## Data for this task
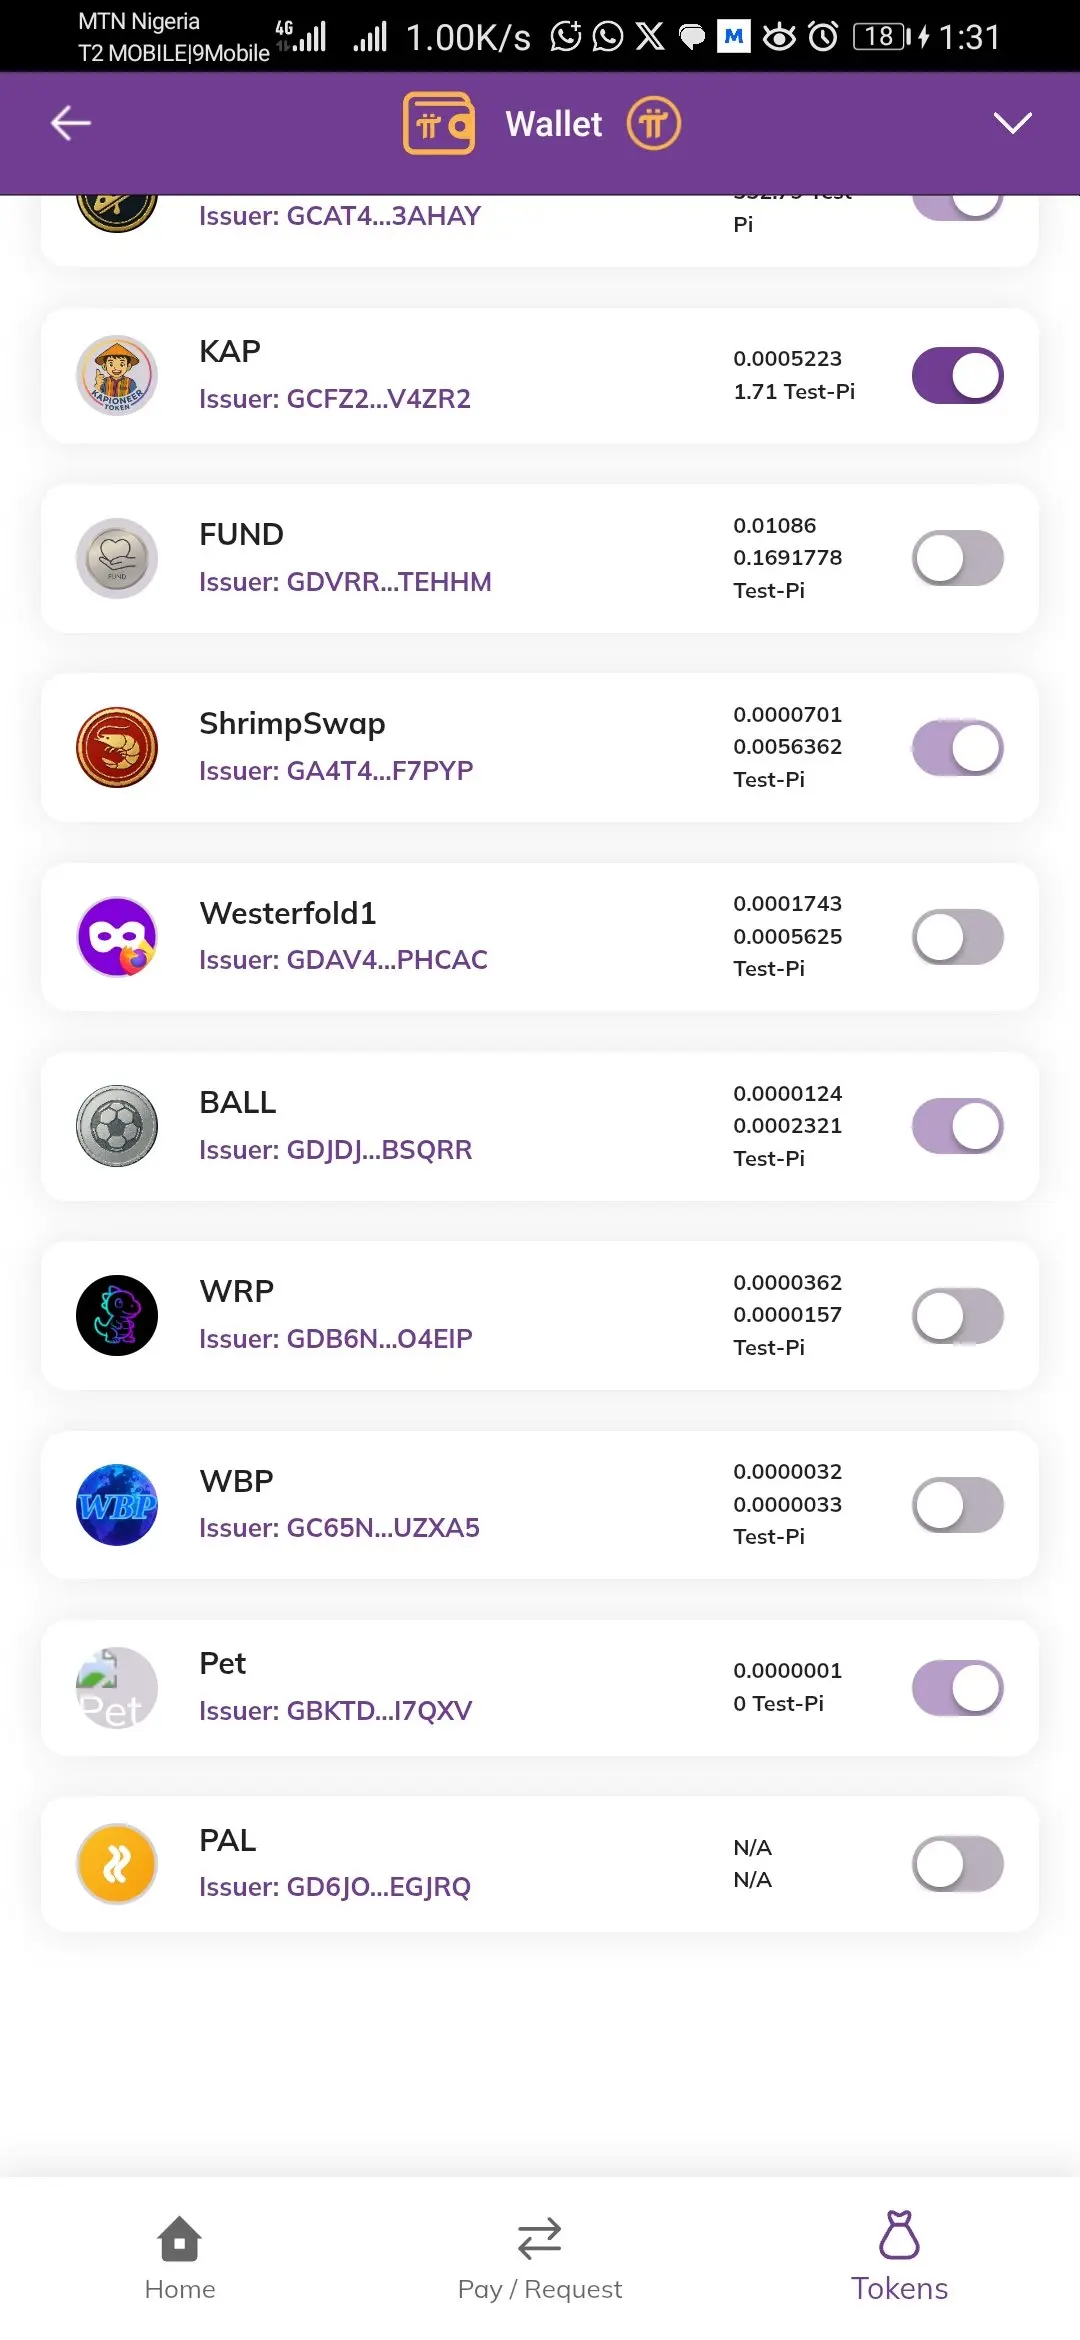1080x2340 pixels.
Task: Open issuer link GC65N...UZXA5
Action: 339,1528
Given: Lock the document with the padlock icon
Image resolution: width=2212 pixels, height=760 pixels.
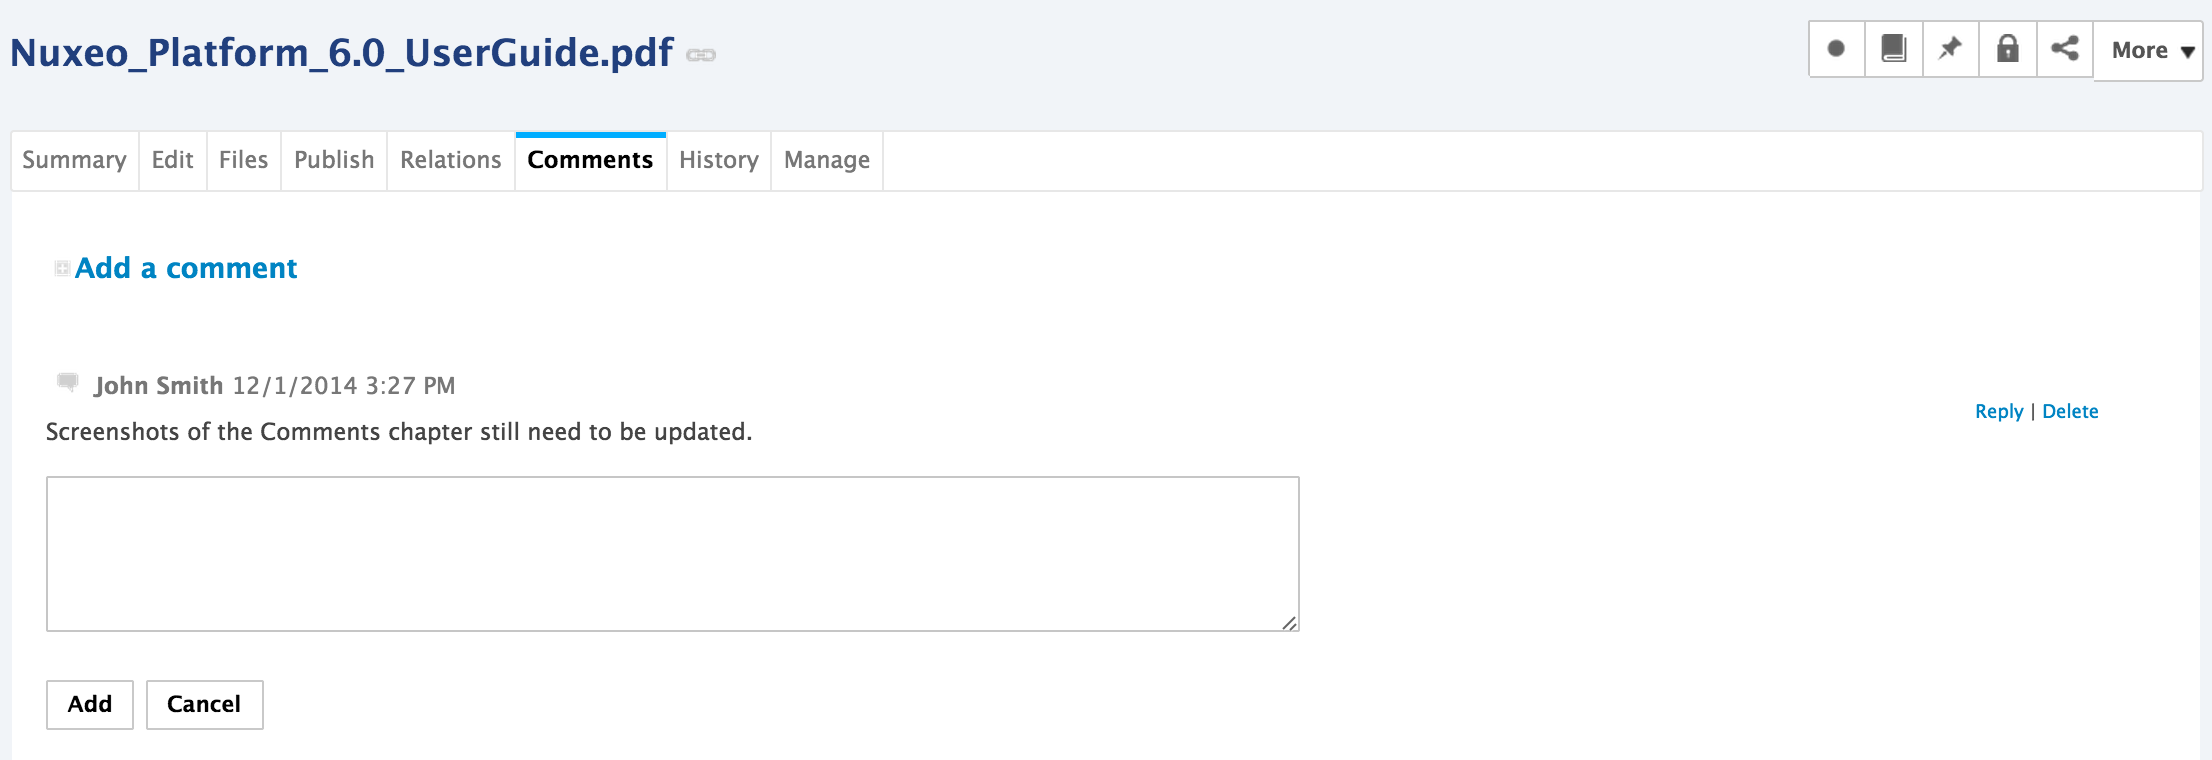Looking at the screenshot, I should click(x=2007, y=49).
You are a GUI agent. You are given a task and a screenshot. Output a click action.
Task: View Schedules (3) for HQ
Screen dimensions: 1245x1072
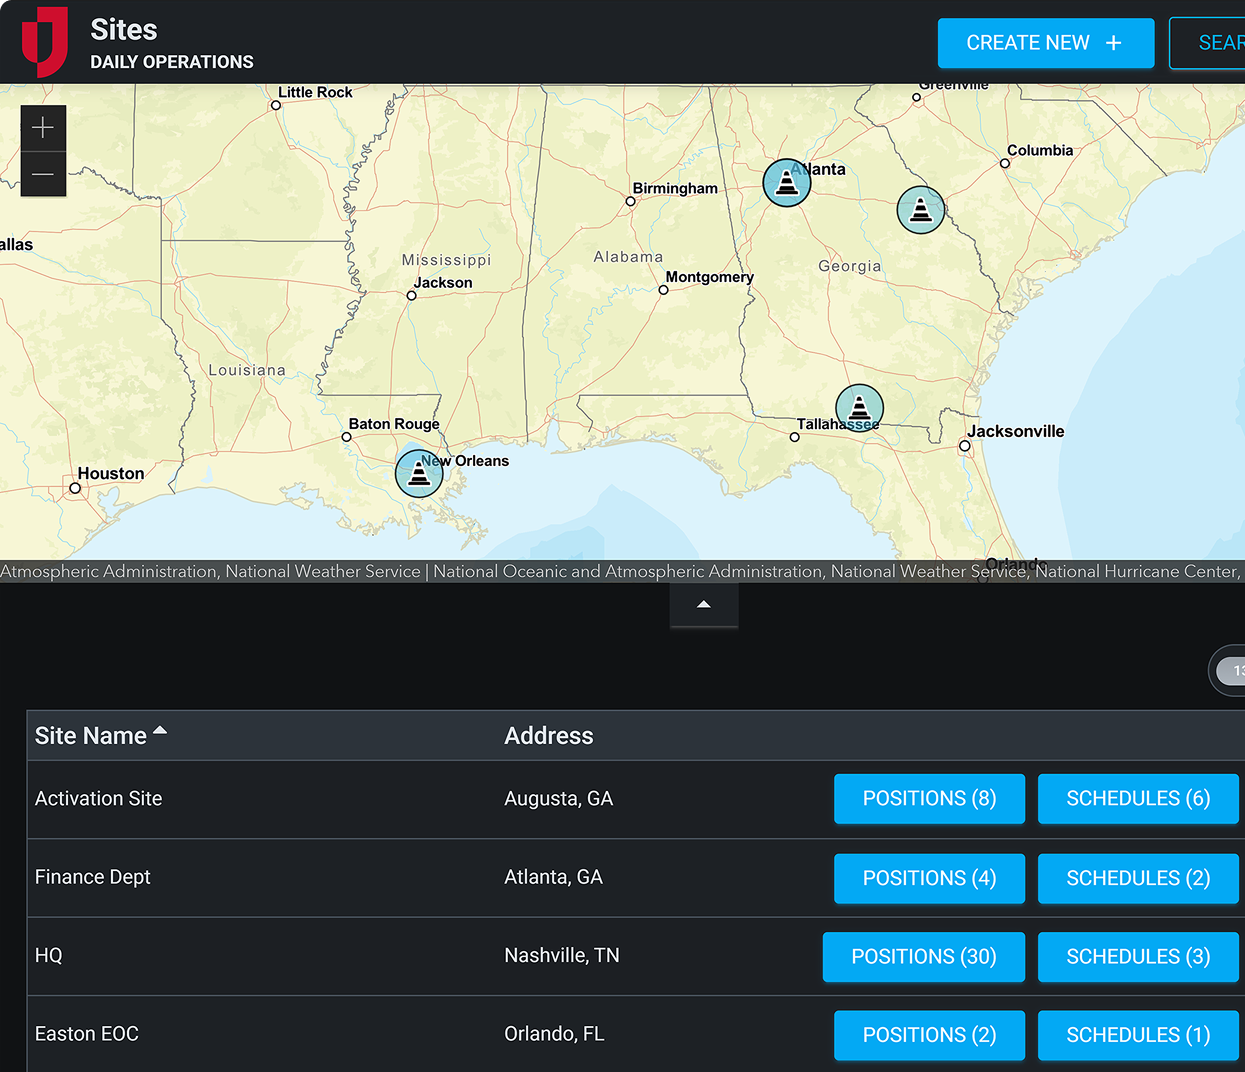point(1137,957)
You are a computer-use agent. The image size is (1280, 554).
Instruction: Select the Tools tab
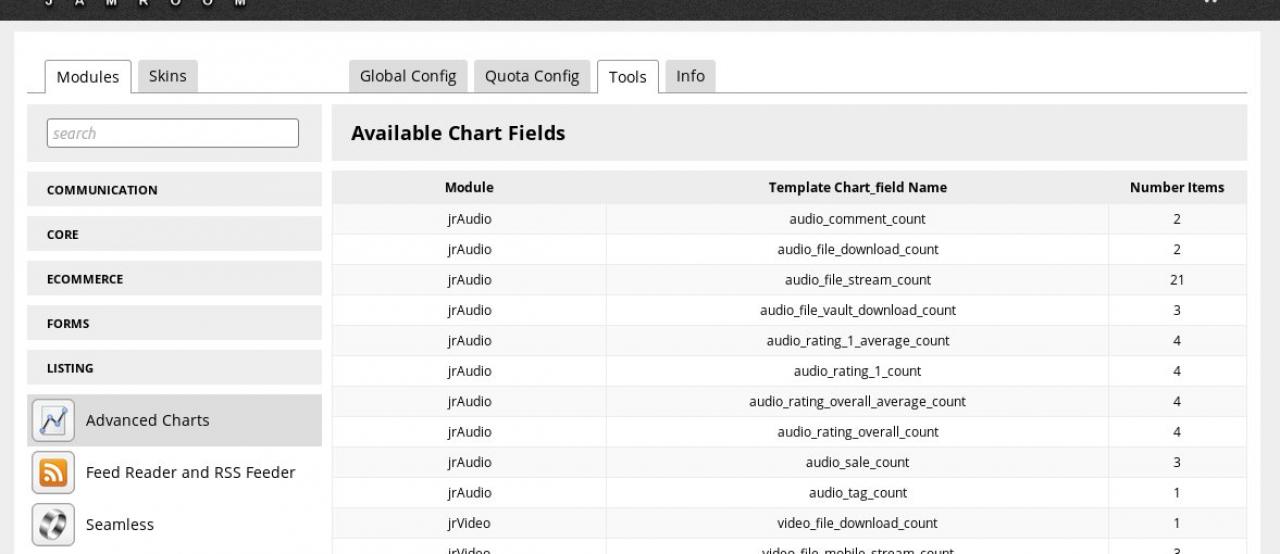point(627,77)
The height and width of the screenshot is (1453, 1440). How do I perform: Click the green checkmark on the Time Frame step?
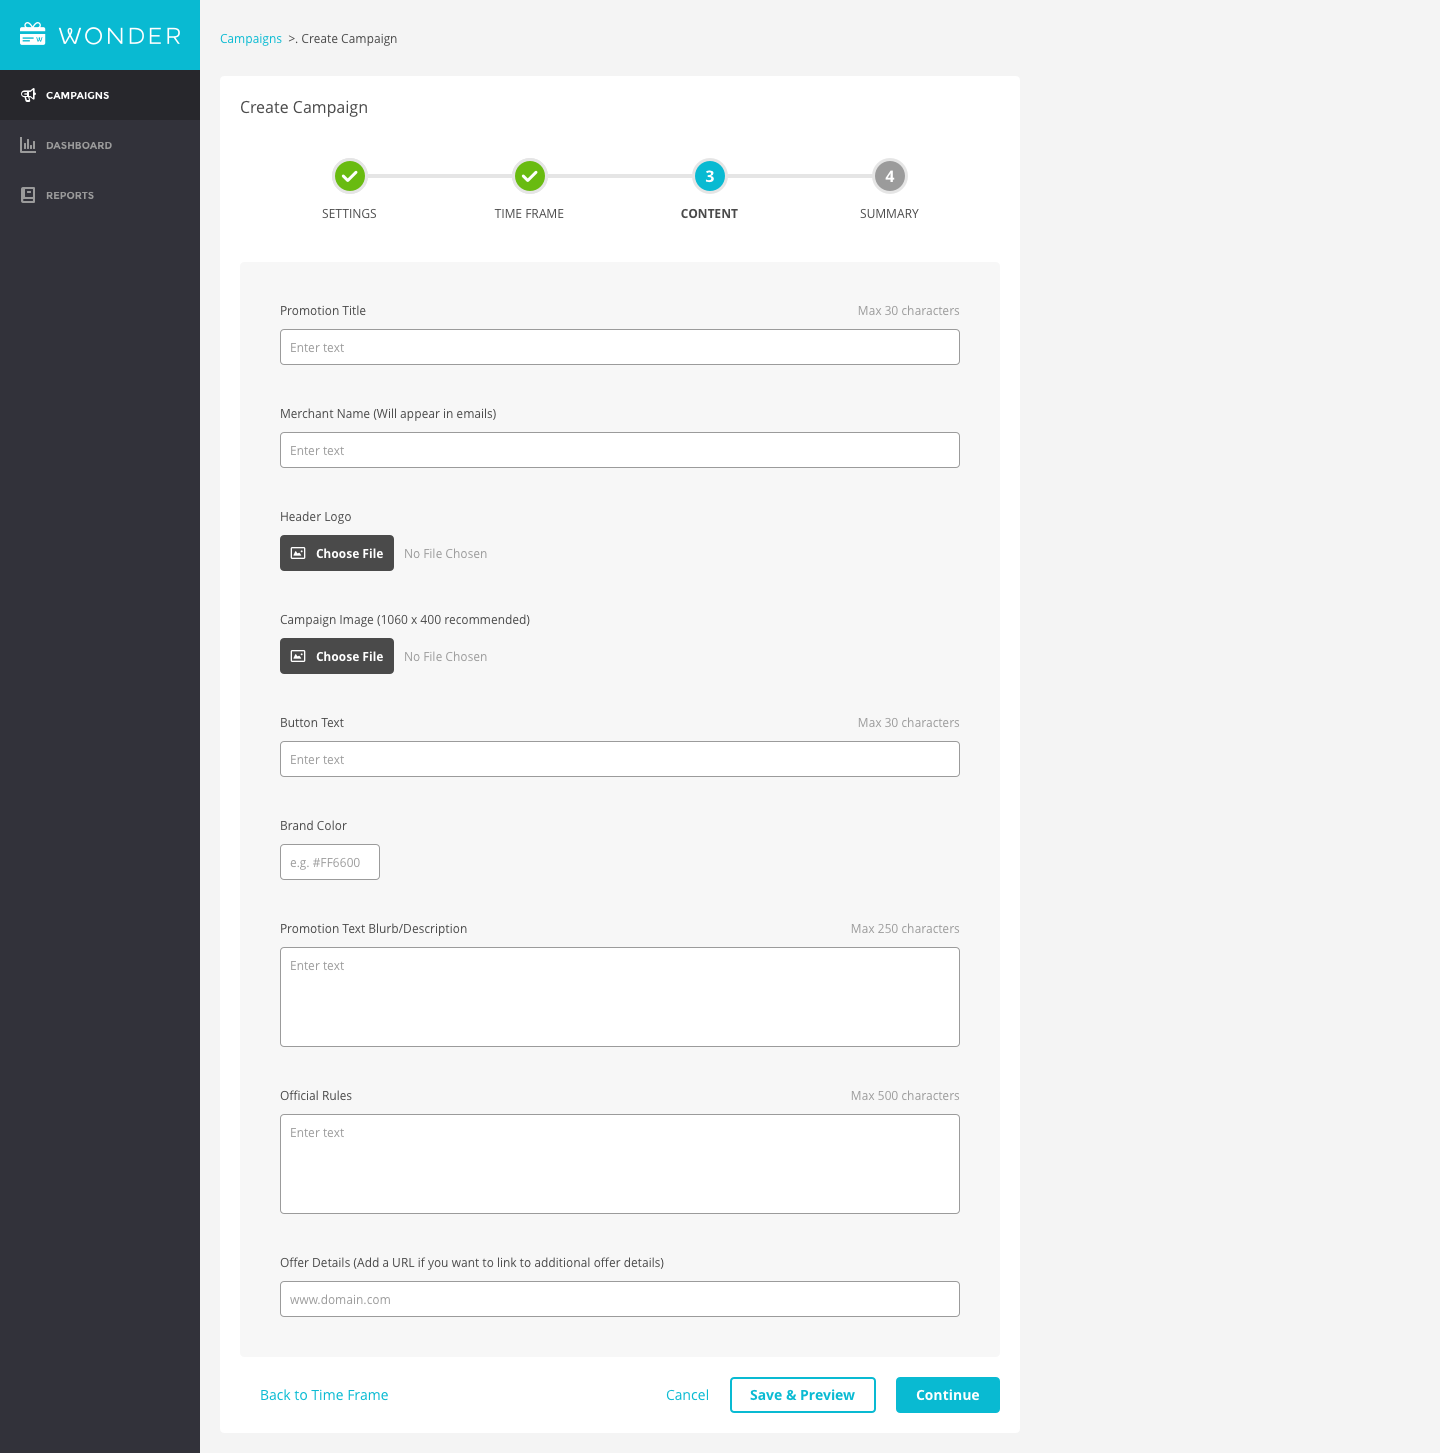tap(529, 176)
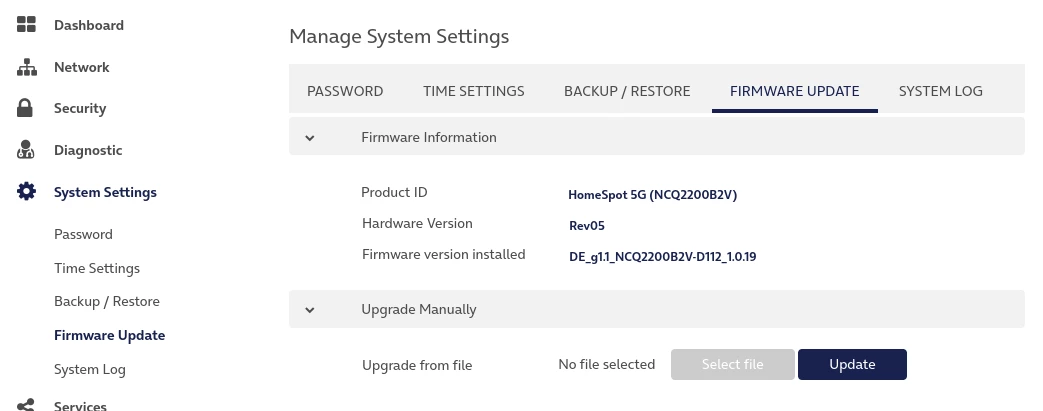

## Exercise description
Only the lines from the one containing "Given: Lock the" to the end of the listing belong in the answer, exactly as they stand and with no pictures.

## Response to the task
Given: Lock the document with the padlock icon
Image resolution: width=2212 pixels, height=760 pixels.
Looking at the screenshot, I should click(x=2007, y=49).
You are a GUI agent. You are given a task and a screenshot. Output a click action.
Task: View Schedules (3) for HQ
Screen dimensions: 1245x1072
point(1137,957)
You are a computer-use agent. The image size is (1280, 554).
Instruction: Select the Tools tab
point(627,77)
The height and width of the screenshot is (1453, 1440). How do I perform: Click the green checkmark on the Time Frame step?
tap(529, 176)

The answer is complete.